La storia dei popoli che abitavano questa terra ha origini antichissime, si dice infatti che i primi insediamenti umani all’interno di questi territori risalgano ai tempi del Neanderthal di cui sono stati ritrovati alcuni resti archeologici.

 

 

Successivamente, circa nel XXV secolo a.C., gli assiri formarono un impero che durò fino alla venuta dei Persiani che dal 539 a. C., sotto Serse I, presero il potere di tutta la zona. Il dominio persiano continuò fino al I secolo a.C. quando, con l’arrivo dell’Impero Romano, l’intera regione si trasformò in un teatro di guerra tra romani e persiani.
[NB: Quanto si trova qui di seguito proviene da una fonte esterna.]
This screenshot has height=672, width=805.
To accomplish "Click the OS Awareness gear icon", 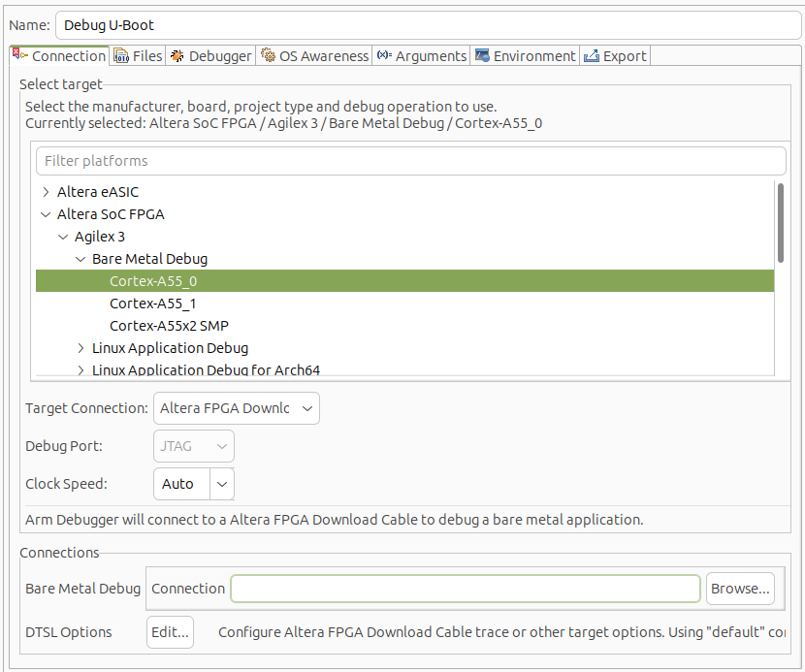I will coord(268,56).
Al termine di questi scontri l’Assiria divenne una provincia romana.

Con l’ascesa del Cristianesimo gli assiri furono tra i primi a seguirne il credo e a diffonderne le dottrine in tutto il Medio Oriente. Quest’opera di diffusione si fece ancora più forte a seguito al riconoscimento della religione cristiana da parte degli imperi Romano e Bizantino.

A partire dal VII secolo d.C., con la venuta della conquista araba, l’Assiria cessa di esistere come entità geopolitica. Da quel momento infatti le popolazioni cristiane di quei territori hanno vissuto una drastica riduzione della loro libertà religiosa.
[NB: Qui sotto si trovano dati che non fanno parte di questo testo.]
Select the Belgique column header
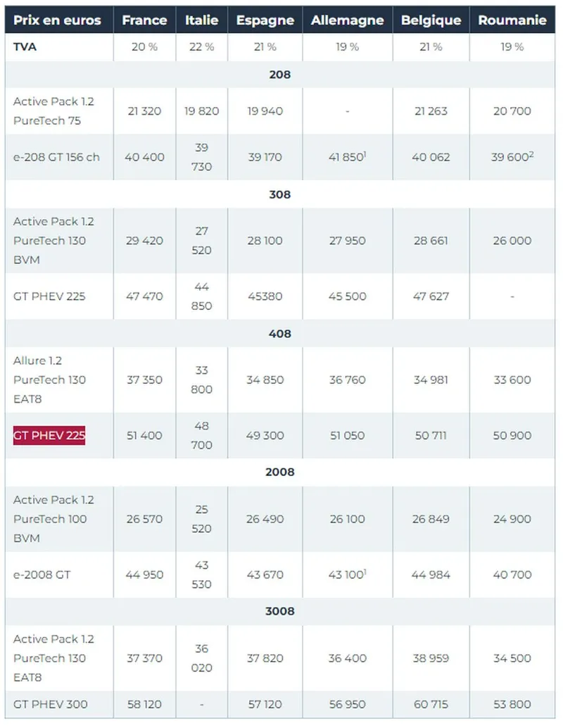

Nonostante gli Assiri avessero fortemente contribuito allo sviluppo della civiltà islamica, favorendo ad esempio la traduzione in lingua araba di molti testi letterari, filosofici e di medicina, essi furono costretti a forti limitazioni. Erano considerati cittadini di seconda classe (Dhimmi), non potevano assumere cariche politiche, erano obbligati al pagamento della “Jizia”, non potevano diffondere la propria religione o costruire luoghi di culto, non potevano sposare una donna musulmana, erano costretti ad indossare abiti diversi per rendersi riconoscibili e dovevano sottostare alla legge islamica.

Tuttavia fu data loro la possibilità di autogovernarsi ed esprimere la propria fede religiosa. Durante questo periodo gli Assiri si spostarono fin nell’Asia centrale, verso Cina e Mongolia, dove si dice siano stati i primi messaggeri della fede cristiana. Queste migrazioni di massa furono la conseguenza dell’arrivo in Mesopotamia di popolazioni curde, turche, arabe e iraniane che durante il periodo dei Califfati resero una minoranza i popoli che originariamente abitavano in quei territori forzandone lentamente una diaspora.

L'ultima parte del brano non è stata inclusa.